Category: Science > Math
Asked by: alexander-ga
List Price: $5.00
Posted: 27 Jun 2004 13:20 PDT
Expires: 27 Jul 2004 13:20 PDT
Question ID: 366992
iPod with 100 albums, each with 10 songs.

Given a random run of 10 songs where songs do not repeat, what is the
probability that two songs of the ten will be from the same album?
Three? Four? Explain.
Answer  
Subject: Re: Random, probability, statistics.

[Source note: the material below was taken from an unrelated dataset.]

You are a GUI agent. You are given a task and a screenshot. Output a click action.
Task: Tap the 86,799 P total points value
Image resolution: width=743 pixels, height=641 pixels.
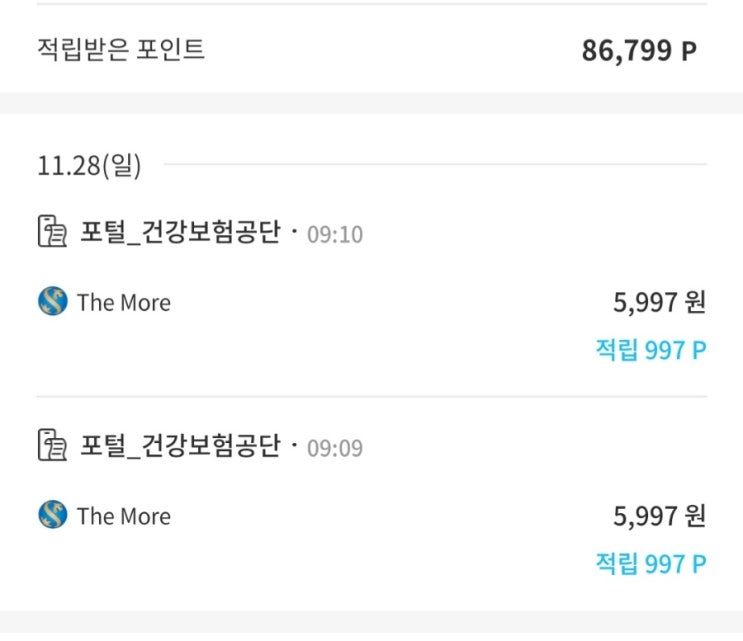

Yum!
Answered By: mathtalk-ga on 28 Jun 2004 05:40 PDT
Rated:5 out of 5 stars
 
Hi, alexander-ga:

Here's a way to calculate the chance that all the songs will be from
different albums, assuming ten are chosen without repetition but with
equal probabilities.

Consider the order in which the songs are chosen.  The first song can
be chosen in 1,000 ways (100 albums x 10 songs each), and all of these
choices are okay (no two from the same album yet).  So far probability
of all songs from different albums is 1000/1000 = 1.

For the second song there are 999 possible choices, but only 990 of
these meet the restriction of no two from the same album.  So at this
point the chance of having all songs from different albums is:

1 * (990/999)

Continuing in this fashion to choose all 10 songs, we will avoid
getting two from the same album with probability:

1 * (990/999) * (980/998) * (970/997) * . . . * (910/991)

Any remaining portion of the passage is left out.